══ Task input

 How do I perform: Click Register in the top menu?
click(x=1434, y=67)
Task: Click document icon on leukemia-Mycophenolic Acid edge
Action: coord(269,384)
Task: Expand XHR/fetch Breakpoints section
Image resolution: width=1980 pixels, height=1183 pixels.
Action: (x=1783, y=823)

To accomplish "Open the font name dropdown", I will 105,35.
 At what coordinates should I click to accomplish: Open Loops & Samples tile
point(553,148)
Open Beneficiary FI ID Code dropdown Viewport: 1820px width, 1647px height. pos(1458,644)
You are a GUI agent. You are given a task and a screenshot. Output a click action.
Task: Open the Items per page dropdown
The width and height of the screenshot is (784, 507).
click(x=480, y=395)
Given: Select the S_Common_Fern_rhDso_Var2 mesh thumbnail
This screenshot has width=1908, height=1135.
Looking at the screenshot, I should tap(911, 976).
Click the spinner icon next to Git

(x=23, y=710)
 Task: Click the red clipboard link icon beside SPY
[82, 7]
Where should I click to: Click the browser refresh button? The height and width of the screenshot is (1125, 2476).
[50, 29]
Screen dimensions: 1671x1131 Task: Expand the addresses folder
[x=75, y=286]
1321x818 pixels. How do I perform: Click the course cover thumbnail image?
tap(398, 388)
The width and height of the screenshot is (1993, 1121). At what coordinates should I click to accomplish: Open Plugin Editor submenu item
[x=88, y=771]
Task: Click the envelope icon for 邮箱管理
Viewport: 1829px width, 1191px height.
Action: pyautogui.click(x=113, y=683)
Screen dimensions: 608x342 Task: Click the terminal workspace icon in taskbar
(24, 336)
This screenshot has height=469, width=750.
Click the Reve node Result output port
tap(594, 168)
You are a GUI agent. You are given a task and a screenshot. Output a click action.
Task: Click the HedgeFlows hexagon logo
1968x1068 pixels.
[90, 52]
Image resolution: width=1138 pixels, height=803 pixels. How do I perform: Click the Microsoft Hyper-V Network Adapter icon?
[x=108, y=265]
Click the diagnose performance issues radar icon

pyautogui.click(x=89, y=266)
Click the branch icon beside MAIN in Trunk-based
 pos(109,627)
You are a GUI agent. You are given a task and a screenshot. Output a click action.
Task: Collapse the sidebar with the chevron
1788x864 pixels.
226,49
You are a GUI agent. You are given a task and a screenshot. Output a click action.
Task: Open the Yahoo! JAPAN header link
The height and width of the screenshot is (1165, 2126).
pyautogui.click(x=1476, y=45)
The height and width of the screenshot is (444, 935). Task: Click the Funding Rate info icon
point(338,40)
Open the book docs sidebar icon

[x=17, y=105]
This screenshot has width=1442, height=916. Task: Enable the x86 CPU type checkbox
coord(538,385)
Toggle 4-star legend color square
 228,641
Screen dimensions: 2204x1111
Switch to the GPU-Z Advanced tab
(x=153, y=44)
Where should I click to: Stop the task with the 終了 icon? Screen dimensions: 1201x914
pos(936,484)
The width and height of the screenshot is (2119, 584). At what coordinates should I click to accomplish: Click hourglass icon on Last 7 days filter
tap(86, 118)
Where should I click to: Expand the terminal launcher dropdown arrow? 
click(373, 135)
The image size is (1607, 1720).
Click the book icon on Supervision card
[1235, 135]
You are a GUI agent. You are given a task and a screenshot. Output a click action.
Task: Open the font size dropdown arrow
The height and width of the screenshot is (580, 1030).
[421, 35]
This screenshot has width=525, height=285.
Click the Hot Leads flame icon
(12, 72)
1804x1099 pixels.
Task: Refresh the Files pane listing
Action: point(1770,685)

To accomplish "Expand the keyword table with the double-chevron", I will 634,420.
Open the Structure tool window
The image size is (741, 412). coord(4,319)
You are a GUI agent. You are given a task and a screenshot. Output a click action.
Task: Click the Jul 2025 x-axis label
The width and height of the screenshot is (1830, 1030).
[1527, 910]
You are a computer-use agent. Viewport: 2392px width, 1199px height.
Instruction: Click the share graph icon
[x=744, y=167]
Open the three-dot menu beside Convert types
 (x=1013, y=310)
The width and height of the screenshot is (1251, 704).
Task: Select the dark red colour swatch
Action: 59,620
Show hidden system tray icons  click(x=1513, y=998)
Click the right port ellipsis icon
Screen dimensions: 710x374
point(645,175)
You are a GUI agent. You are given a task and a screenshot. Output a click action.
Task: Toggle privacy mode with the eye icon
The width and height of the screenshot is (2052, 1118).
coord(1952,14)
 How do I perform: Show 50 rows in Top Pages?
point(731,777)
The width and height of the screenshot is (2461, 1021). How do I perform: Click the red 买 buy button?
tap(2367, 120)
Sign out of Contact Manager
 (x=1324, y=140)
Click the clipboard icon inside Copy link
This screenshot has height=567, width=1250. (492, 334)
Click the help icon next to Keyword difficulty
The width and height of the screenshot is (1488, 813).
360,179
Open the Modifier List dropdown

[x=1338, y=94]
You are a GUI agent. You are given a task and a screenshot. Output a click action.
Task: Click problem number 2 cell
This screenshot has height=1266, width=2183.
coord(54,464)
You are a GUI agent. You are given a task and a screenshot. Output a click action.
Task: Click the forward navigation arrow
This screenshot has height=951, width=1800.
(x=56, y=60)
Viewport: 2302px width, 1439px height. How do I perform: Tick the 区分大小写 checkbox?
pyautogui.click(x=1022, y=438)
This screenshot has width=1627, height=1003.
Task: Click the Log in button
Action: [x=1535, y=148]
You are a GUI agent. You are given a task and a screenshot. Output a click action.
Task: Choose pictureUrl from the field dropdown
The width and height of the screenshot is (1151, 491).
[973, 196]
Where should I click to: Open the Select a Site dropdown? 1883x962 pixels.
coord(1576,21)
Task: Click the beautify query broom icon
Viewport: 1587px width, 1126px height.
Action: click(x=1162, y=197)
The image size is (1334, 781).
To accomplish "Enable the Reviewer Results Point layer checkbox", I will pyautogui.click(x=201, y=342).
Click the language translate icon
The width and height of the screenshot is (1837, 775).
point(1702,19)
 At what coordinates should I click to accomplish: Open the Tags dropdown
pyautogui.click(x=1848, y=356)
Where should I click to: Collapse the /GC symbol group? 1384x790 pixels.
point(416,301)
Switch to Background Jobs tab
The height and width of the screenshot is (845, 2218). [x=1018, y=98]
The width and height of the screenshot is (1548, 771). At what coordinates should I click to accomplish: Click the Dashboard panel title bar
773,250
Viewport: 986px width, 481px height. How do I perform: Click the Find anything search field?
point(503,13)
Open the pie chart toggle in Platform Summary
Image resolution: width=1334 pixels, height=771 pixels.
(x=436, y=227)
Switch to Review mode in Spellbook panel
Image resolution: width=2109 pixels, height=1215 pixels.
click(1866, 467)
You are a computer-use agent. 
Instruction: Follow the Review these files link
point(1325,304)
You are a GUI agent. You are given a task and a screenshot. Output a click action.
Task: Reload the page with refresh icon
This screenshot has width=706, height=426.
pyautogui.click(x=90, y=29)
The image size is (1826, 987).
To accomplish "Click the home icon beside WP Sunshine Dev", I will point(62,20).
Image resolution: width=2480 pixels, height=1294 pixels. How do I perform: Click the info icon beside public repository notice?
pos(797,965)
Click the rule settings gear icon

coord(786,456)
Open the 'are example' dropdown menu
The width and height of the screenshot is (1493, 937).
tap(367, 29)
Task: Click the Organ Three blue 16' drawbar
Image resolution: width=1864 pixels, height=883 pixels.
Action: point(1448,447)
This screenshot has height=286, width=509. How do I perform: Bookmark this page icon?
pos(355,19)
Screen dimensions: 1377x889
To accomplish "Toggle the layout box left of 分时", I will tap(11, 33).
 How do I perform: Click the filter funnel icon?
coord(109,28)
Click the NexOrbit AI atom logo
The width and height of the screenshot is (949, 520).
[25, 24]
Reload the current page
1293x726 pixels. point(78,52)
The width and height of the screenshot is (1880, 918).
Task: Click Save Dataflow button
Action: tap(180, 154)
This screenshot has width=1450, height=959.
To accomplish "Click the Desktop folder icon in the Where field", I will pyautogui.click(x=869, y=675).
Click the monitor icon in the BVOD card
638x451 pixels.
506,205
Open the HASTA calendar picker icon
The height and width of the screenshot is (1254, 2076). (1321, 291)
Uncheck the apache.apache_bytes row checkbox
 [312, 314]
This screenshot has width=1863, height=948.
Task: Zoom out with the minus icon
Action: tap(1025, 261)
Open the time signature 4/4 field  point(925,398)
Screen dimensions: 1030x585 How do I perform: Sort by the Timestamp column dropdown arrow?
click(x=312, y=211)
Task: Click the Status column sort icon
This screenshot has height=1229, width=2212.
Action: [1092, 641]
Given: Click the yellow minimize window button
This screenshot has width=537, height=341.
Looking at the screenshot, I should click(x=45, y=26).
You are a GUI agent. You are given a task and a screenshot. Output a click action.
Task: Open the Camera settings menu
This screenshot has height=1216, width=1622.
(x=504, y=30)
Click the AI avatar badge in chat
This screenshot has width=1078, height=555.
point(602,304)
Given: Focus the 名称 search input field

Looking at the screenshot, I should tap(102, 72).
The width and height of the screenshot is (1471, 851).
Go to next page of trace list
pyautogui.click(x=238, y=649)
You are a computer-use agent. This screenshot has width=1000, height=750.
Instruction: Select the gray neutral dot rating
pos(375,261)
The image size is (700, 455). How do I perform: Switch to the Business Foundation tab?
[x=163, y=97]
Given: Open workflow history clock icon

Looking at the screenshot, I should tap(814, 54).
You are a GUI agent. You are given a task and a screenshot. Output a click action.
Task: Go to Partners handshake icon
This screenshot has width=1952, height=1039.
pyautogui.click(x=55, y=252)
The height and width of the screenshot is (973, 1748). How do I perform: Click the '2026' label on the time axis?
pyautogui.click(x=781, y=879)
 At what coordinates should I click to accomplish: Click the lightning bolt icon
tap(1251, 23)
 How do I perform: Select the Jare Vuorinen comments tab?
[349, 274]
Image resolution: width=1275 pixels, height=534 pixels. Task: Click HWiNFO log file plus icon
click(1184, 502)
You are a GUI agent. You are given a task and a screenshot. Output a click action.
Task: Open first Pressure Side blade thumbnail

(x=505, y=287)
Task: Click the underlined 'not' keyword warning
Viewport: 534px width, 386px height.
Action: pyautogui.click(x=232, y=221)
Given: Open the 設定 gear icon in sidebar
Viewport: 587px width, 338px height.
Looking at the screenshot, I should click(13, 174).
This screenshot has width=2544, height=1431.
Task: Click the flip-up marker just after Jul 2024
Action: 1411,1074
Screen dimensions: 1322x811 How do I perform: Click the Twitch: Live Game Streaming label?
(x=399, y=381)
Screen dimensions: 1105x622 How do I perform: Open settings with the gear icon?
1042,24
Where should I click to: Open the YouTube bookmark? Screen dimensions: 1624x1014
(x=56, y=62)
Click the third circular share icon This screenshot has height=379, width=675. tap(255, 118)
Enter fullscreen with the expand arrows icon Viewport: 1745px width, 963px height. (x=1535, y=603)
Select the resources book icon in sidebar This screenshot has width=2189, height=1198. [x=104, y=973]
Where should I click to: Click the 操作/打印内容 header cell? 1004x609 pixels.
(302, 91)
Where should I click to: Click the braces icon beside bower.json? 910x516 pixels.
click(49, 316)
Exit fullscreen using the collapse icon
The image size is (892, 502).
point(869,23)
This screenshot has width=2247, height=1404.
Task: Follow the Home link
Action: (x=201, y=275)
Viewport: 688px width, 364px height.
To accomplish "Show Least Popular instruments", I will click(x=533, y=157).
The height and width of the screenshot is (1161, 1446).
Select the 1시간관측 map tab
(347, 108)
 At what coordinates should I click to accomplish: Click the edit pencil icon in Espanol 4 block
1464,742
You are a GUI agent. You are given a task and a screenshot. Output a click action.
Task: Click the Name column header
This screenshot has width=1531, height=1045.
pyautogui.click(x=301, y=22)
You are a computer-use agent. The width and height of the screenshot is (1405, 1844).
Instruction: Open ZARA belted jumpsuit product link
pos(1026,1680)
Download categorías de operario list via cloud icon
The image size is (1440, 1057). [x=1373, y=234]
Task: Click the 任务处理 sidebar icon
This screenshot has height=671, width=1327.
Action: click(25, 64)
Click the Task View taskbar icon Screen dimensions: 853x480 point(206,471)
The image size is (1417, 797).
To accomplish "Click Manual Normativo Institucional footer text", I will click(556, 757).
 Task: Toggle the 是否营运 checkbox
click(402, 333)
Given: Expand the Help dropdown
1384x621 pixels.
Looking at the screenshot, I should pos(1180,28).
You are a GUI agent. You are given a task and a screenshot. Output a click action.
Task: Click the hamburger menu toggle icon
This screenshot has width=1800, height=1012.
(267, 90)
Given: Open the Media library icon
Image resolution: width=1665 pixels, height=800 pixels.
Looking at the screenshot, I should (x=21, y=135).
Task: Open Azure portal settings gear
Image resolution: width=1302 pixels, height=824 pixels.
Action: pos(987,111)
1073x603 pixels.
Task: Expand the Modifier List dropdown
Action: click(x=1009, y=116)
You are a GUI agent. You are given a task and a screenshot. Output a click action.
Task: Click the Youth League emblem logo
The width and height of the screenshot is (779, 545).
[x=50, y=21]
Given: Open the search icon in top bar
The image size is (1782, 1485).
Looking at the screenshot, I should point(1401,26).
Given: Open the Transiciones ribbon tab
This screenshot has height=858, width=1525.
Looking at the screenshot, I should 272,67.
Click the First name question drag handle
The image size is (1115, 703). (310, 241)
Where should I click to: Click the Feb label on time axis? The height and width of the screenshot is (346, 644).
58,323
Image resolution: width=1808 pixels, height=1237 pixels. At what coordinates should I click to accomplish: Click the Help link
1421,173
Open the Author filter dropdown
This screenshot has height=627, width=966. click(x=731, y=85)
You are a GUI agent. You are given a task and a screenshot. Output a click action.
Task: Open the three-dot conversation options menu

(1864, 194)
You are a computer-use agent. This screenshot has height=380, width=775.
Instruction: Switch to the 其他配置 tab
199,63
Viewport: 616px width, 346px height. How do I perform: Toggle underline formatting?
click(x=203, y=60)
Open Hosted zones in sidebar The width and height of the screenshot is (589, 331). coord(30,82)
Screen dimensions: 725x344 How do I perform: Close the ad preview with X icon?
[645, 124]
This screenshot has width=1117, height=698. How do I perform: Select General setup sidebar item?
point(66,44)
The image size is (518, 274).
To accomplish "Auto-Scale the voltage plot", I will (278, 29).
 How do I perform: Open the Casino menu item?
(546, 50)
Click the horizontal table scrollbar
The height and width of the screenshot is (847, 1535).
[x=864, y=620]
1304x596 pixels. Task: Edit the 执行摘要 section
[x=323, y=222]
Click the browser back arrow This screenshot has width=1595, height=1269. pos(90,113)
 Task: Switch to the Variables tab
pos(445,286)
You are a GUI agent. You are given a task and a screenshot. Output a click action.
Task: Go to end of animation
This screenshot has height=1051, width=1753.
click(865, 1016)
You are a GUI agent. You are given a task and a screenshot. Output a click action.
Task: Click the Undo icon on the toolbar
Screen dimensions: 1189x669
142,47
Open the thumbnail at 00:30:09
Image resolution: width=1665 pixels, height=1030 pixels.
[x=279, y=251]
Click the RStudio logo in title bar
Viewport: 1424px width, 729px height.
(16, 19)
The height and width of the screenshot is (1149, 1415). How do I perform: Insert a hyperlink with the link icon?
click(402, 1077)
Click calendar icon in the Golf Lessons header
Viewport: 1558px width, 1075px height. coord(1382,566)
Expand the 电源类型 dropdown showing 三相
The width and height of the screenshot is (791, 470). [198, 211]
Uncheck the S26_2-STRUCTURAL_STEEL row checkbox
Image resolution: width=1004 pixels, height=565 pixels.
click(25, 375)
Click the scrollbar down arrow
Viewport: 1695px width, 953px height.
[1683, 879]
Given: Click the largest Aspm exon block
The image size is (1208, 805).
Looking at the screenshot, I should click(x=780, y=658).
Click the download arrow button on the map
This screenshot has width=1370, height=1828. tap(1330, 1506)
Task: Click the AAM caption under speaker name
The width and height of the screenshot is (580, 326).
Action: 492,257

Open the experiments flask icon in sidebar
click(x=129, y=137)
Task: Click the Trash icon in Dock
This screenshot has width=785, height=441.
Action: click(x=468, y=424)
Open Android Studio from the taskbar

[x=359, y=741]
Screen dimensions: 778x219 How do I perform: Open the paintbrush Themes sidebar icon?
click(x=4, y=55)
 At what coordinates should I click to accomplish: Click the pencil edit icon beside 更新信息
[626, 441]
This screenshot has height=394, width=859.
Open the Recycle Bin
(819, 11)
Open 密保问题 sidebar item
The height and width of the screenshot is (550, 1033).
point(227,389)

════

What you need to do: All lines of the material that contain the string "fullscreen" are to be copied.

Result of the exercise:
Enter fullscreen with the expand arrows icon Viewport: 1745px width, 963px height. (x=1535, y=603)
Exit fullscreen using the collapse icon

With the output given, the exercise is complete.